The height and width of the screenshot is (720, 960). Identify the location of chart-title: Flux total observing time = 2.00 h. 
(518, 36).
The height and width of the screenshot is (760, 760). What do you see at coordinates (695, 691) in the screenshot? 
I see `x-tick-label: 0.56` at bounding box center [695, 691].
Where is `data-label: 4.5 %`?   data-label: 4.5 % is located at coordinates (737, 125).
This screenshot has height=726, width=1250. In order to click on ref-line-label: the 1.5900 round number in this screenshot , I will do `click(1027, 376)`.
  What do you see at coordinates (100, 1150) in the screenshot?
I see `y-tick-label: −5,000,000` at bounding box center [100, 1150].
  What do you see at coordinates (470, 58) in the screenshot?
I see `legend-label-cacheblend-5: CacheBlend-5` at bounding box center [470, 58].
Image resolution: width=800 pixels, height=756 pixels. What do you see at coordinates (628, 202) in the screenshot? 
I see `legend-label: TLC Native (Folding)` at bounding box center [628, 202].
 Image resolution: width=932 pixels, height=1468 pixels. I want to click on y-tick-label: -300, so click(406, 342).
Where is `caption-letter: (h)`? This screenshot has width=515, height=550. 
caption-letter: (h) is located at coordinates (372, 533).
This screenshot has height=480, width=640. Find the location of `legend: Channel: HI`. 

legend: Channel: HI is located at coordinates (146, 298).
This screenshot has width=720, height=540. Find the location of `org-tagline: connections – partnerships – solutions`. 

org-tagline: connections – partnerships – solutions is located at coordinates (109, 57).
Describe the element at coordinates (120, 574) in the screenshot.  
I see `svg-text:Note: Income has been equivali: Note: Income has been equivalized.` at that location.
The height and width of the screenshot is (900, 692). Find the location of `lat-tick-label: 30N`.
▬▬▬▬▬▬▬▬▬▬
▶ _What is needed_
Reproduce the listing from the line with "This screenshot has width=720, height=540." through the end of the listing, replacing "Find the location of" with "Locate" and leaving everything else unchanged.

▶ _Answer area_
This screenshot has width=720, height=540. Locate `org-tagline: connections – partnerships – solutions`. 

org-tagline: connections – partnerships – solutions is located at coordinates (109, 57).
Describe the element at coordinates (120, 574) in the screenshot.  
I see `svg-text:Note: Income has been equivali: Note: Income has been equivalized.` at that location.
The height and width of the screenshot is (900, 692). Locate `lat-tick-label: 30N`.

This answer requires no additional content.